**Activity**. Start the copy at the line holding "581x289 pixels." and continue it exactly through the last line of the entries, leaving out pictures and anything else.

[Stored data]
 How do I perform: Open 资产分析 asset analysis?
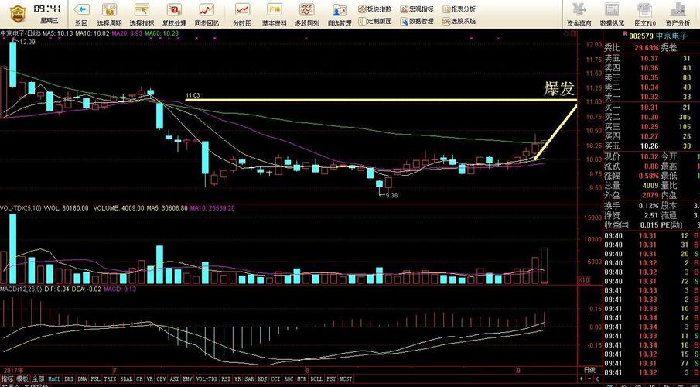tap(678, 14)
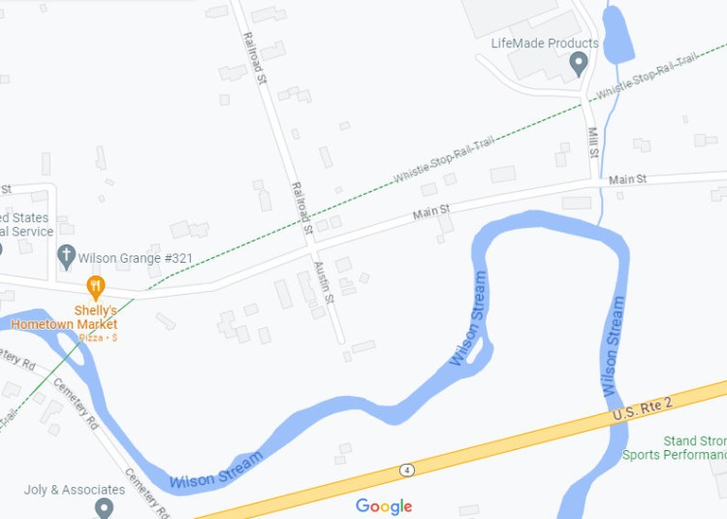727x519 pixels.
Task: Click the U.S. Rte 2 road label
Action: (x=642, y=408)
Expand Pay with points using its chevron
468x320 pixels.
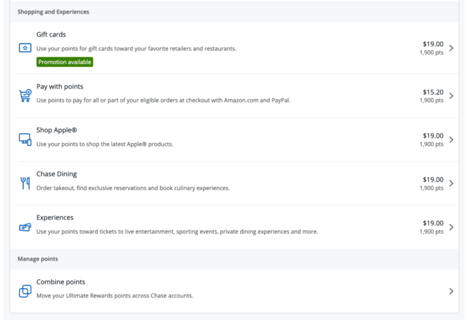click(452, 96)
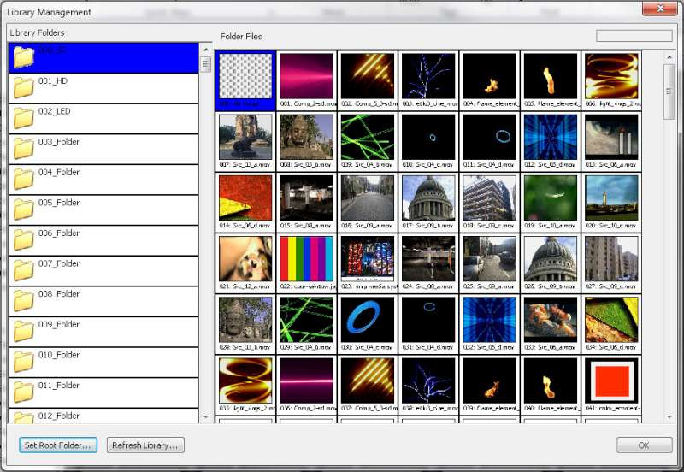The image size is (684, 472).
Task: Select the highlighted first folder in the library list
Action: [103, 57]
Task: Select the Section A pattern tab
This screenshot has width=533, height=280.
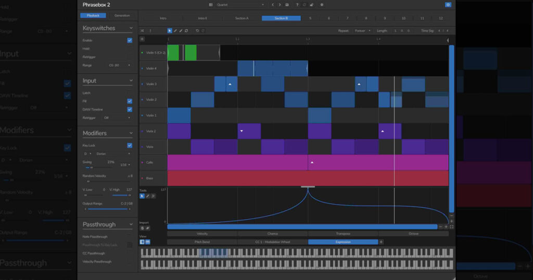Action: click(242, 18)
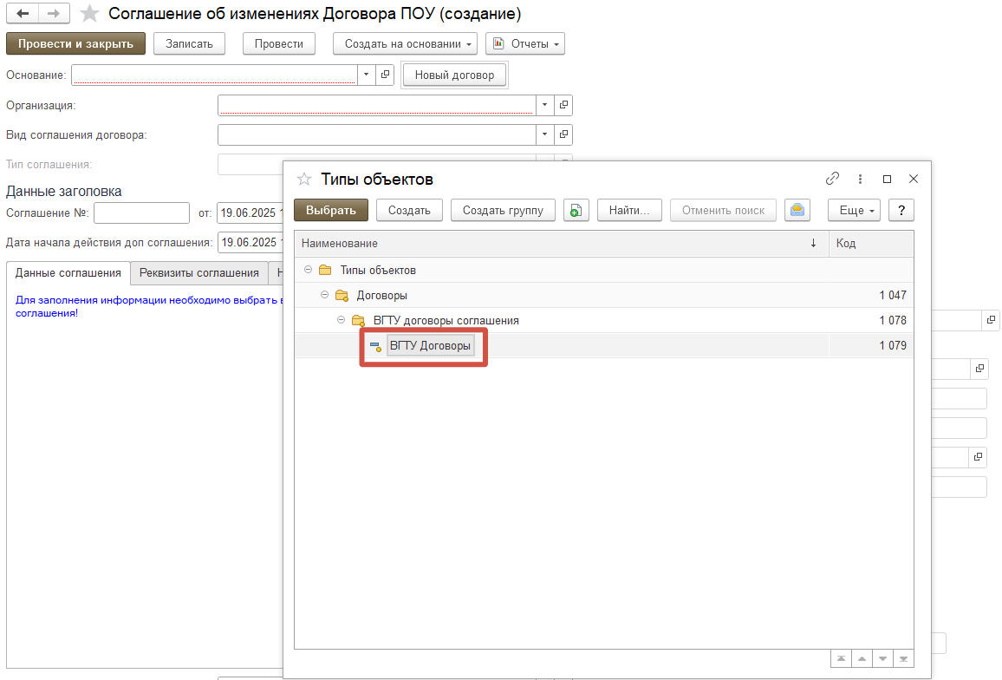This screenshot has width=1002, height=680.
Task: Click the Соглашение № input field
Action: (141, 213)
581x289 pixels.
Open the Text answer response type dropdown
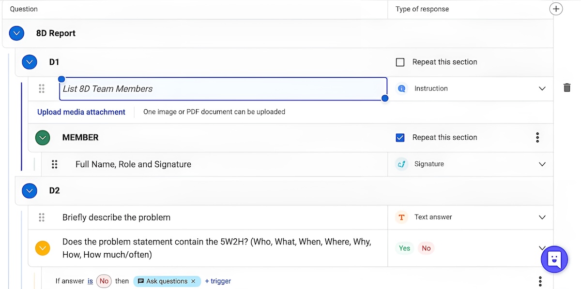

**Written solution**.
581x289 pixels.
Open the Text answer response type dropdown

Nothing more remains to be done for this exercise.